Stored entries:

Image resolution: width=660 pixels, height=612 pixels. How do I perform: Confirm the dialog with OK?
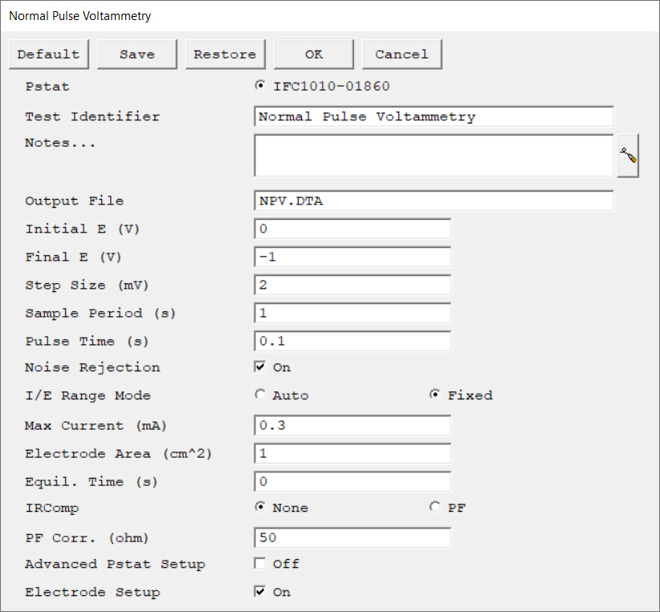pyautogui.click(x=313, y=55)
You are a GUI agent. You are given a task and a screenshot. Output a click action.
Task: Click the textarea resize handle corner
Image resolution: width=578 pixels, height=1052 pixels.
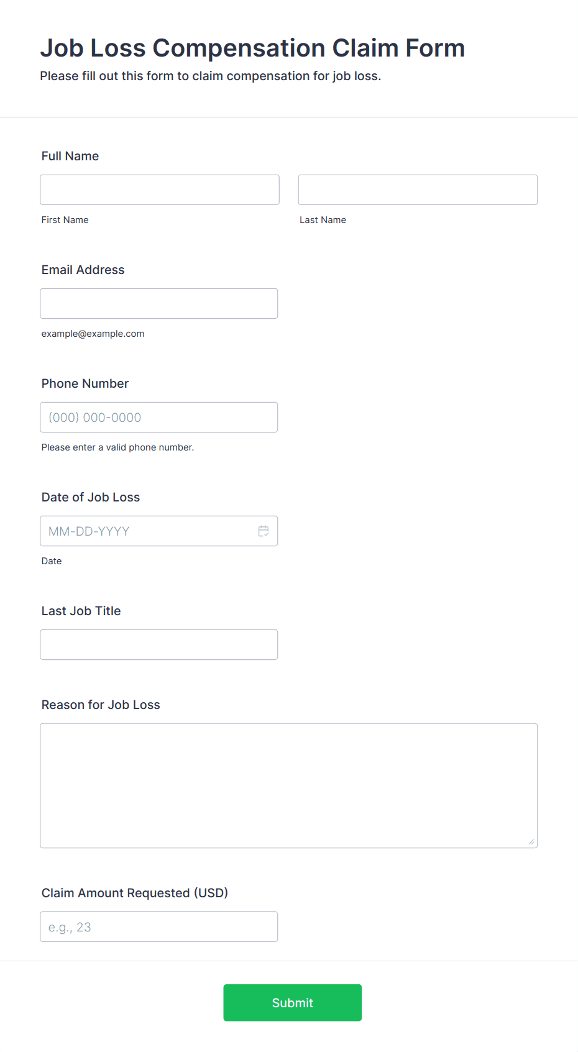531,841
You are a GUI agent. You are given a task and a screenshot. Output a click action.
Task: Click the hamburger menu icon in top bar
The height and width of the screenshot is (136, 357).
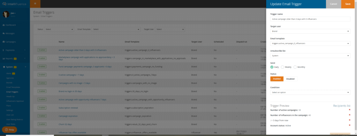coord(35,3)
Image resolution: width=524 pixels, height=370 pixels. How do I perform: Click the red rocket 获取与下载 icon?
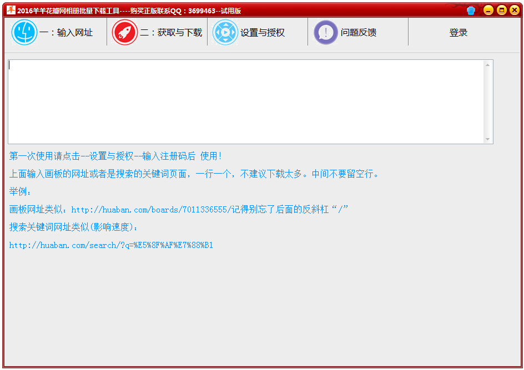(124, 32)
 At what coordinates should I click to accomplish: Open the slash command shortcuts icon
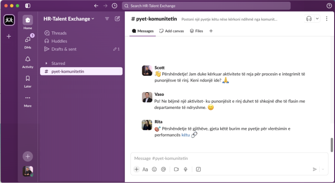(198, 169)
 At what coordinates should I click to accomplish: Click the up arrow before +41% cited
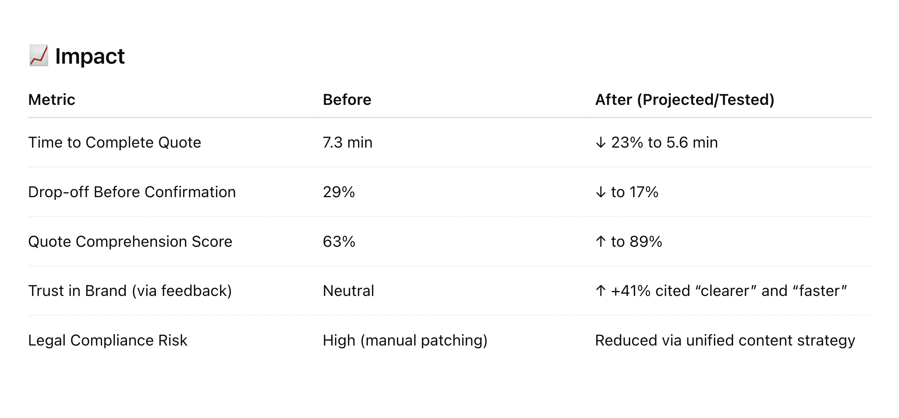(x=600, y=291)
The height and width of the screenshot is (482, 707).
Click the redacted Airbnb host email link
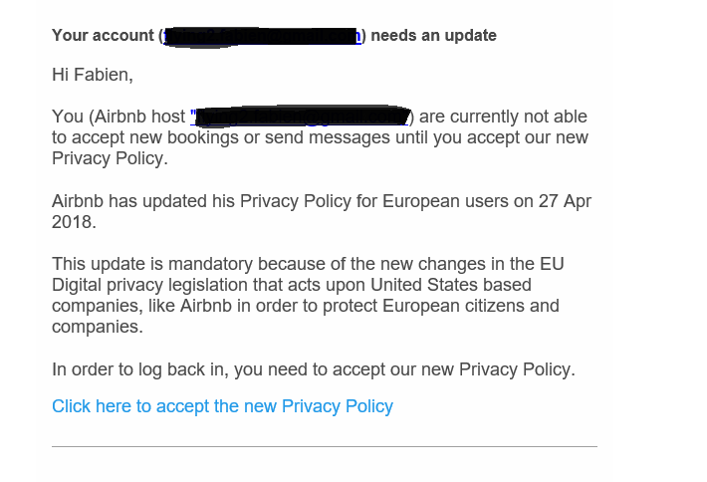pos(300,117)
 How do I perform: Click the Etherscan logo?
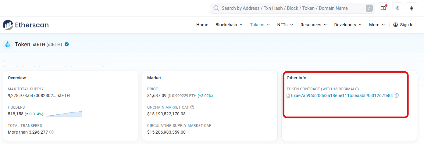coord(26,25)
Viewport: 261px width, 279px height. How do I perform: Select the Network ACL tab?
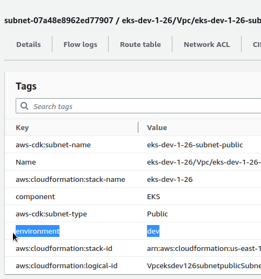click(x=207, y=44)
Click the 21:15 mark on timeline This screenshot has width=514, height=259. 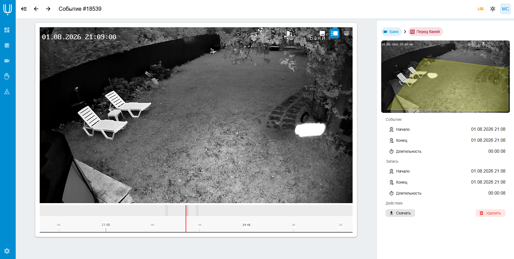(x=247, y=225)
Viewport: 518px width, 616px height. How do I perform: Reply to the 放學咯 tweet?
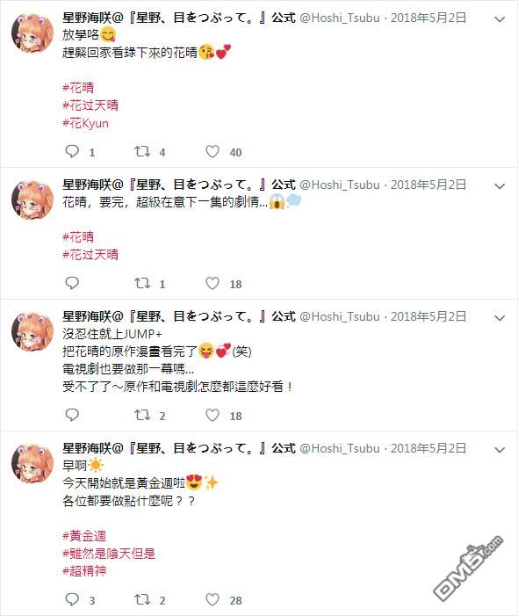point(72,151)
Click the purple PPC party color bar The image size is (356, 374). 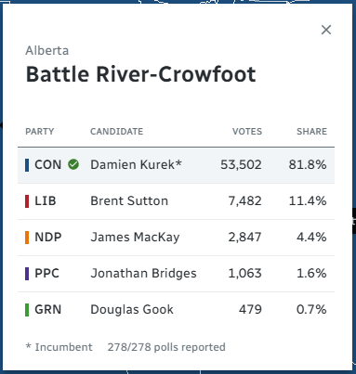pos(27,274)
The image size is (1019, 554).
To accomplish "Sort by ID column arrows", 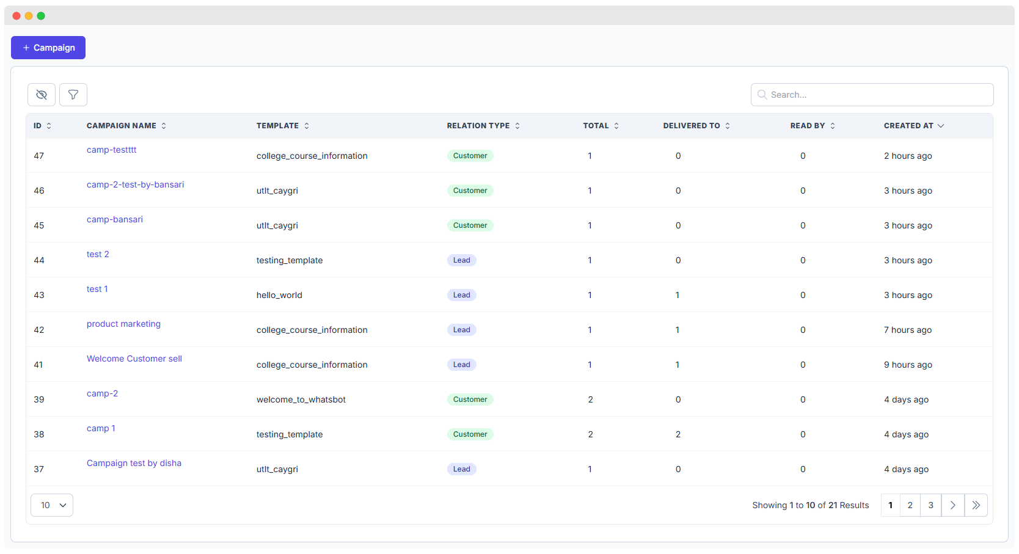I will tap(49, 126).
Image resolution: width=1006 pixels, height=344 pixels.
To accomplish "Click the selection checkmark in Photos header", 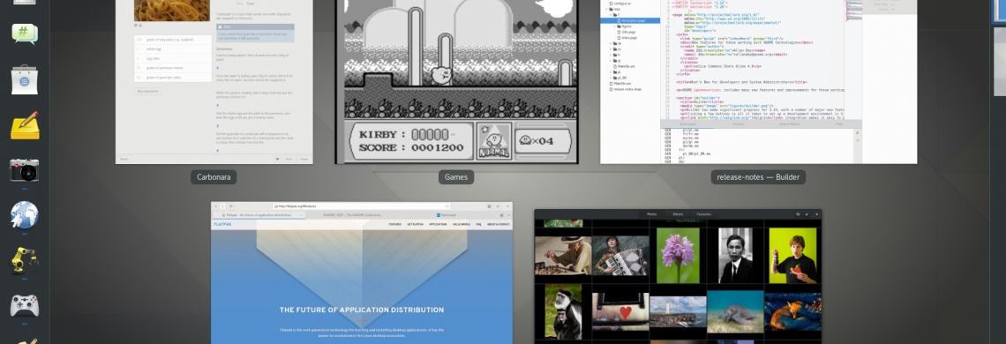I will [x=807, y=213].
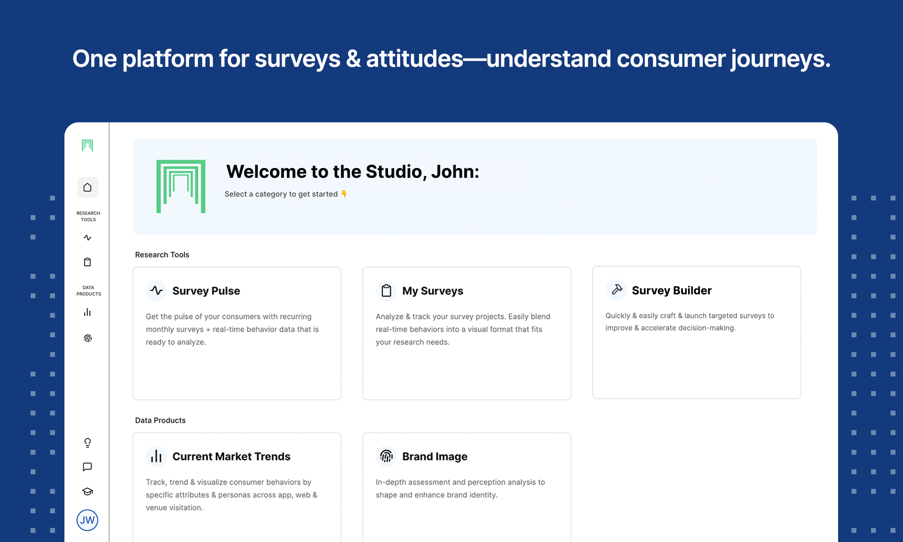Screen dimensions: 903x542
Task: Click the Welcome to the Studio heading
Action: click(x=352, y=172)
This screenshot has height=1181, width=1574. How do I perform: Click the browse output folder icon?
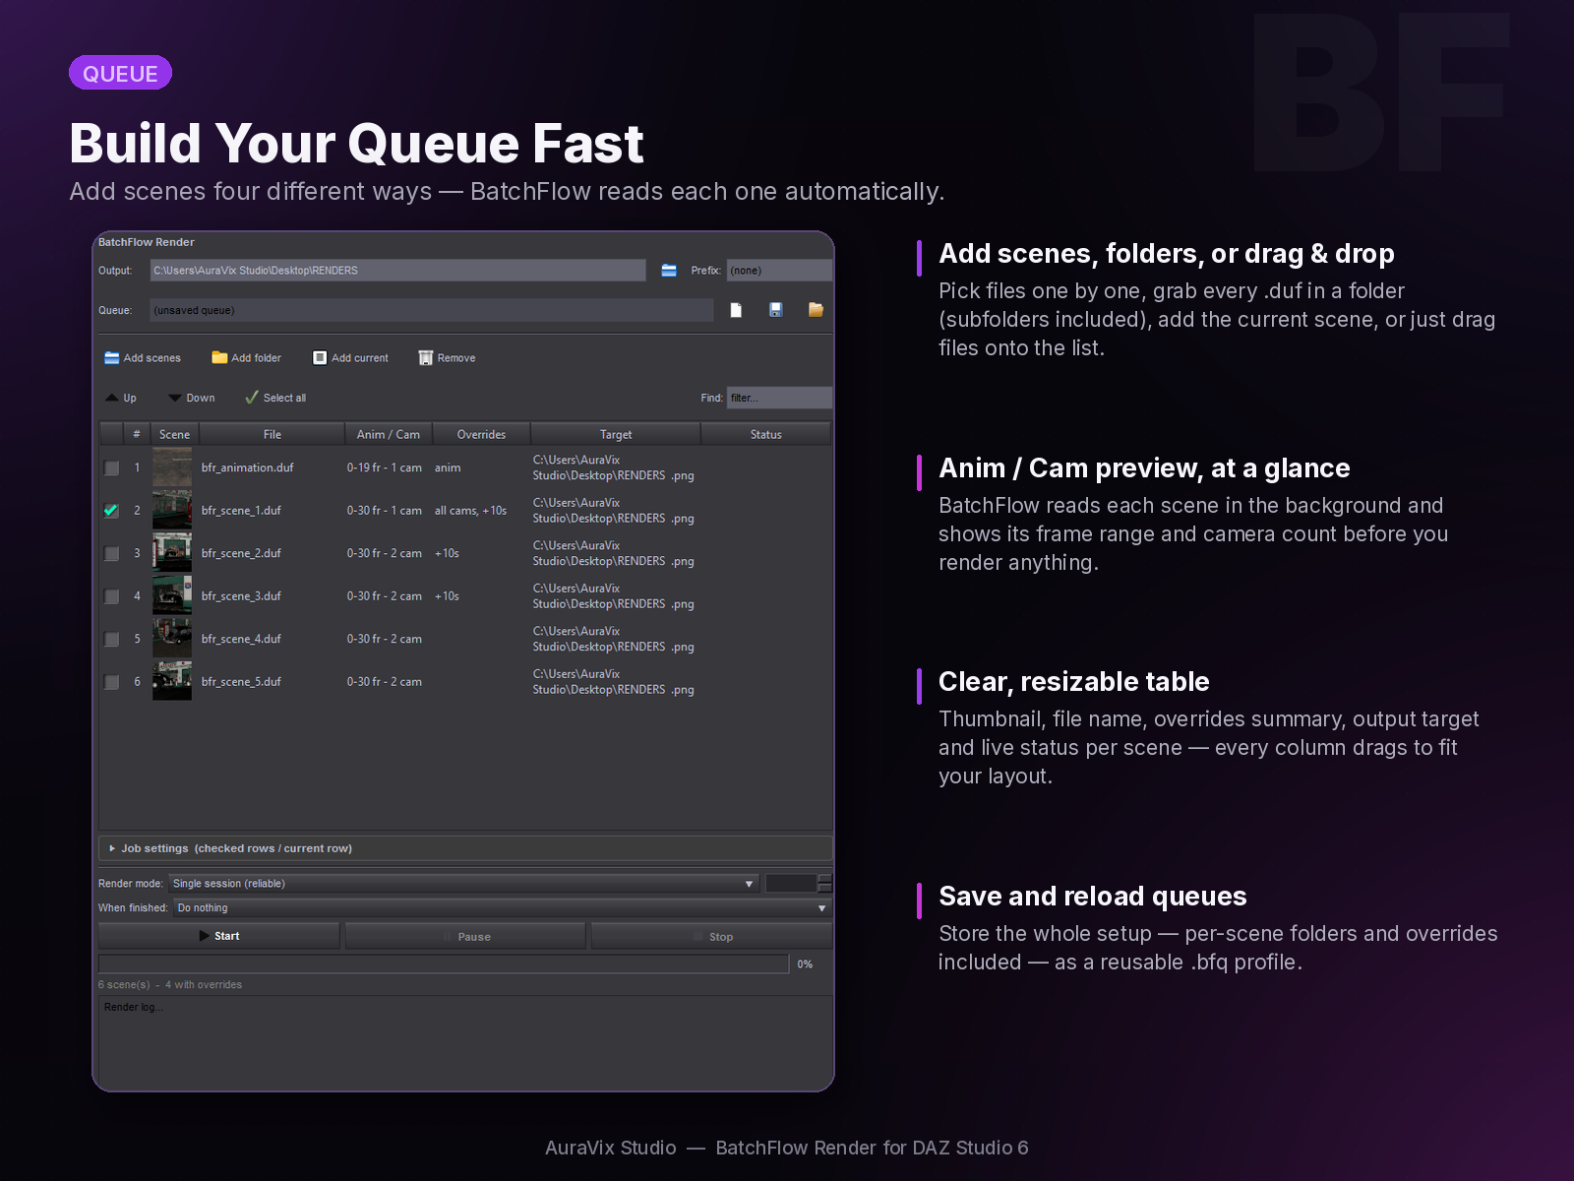669,271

## What the exercise asks
Give back an exact repeat of the lines from the top of the data through the line that holds "Task: Click the textarea resize handle corner", both included, and omit pictures.

## Exercise answer
Image resolution: width=660 pixels, height=612 pixels. How do I perform: Confirm the dialog with OK?
pyautogui.click(x=313, y=55)
You are a GUI agent. You are given a task and a screenshot. Output a click action.
Task: Click the textarea resize handle corner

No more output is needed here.